Getting FIT in Nottingham
Nottingham University Hospitals Trust (NUHT) is continuing a long and distinguished history of scientific and service enhancements in the field for colorectal cancer, by offering an accredited reference service for FIT in symptomatic patients.
Iain McElarney discusses the FIT symptomatic service using the OC SENSOR from Mast Group Ltd, with the team at the Eastern Bowel Cancer Screening Hub within NUHT.
NUHT has been involved with innovation around Bowel Cancer for many years.

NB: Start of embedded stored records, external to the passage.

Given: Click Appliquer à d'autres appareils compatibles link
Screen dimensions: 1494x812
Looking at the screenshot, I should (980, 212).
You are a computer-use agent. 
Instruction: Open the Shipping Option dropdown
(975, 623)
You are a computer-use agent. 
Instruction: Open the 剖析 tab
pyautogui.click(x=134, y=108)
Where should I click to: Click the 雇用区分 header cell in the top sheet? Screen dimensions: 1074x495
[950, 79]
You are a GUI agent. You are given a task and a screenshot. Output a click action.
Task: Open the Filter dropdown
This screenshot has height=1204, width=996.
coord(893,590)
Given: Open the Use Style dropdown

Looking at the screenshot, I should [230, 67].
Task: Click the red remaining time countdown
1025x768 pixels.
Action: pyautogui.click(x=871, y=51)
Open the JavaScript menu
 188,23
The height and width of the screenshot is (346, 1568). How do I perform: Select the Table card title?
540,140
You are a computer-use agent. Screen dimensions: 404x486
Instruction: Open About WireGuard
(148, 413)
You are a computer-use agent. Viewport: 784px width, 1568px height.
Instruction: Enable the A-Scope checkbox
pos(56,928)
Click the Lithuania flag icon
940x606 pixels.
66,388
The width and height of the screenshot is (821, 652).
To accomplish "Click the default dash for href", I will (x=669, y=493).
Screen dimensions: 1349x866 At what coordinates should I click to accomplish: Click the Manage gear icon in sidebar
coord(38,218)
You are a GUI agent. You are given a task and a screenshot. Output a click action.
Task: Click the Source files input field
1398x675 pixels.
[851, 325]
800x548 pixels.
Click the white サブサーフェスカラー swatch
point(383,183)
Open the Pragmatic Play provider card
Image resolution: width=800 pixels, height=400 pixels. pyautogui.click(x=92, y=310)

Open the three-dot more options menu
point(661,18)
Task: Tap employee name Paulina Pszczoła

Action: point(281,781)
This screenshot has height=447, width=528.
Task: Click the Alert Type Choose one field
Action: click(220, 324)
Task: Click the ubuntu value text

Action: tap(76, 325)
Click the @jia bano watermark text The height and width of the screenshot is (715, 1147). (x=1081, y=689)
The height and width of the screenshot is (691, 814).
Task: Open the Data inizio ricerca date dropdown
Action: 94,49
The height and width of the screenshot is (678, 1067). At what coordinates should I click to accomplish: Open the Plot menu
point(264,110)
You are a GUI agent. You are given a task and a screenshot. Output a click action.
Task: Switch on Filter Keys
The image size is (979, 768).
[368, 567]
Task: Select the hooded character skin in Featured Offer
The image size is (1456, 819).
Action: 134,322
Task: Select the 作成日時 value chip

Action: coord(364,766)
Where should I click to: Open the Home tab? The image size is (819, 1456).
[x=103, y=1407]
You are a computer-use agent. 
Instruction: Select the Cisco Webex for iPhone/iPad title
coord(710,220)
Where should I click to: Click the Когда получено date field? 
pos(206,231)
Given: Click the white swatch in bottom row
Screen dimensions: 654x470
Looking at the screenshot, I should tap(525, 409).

What was the impetus for starting a FIT service?
In 2015 the NICE guidance (NG12) on criteria warranting urgent referral for investigation for colorectal cancer (CRC) was updated to include the use of faecal occult blood testing.
The colorectal team approached us later that year to help them carry out a service evaluation study (the Getting FIT project) offering FIT testing in their patients referred as having a suspected CRC. The aim of the study was to inform the service of the potential use of FIT in their straight-to-test pathway, due to the increasing demands on the already overstretched colonoscopy services, and the fact that <10% of referred patients actually receive a cancer diagnosis.
The data, generated on over 800 samples over a 12 month period in a secondary care setting, showed that risk stratification of colorectal cancer referrals can be improved by the incorporation of simple tests such as Hb and FIT to more correctly stratify patients in need of urgent or more routine follow up of their symptoms.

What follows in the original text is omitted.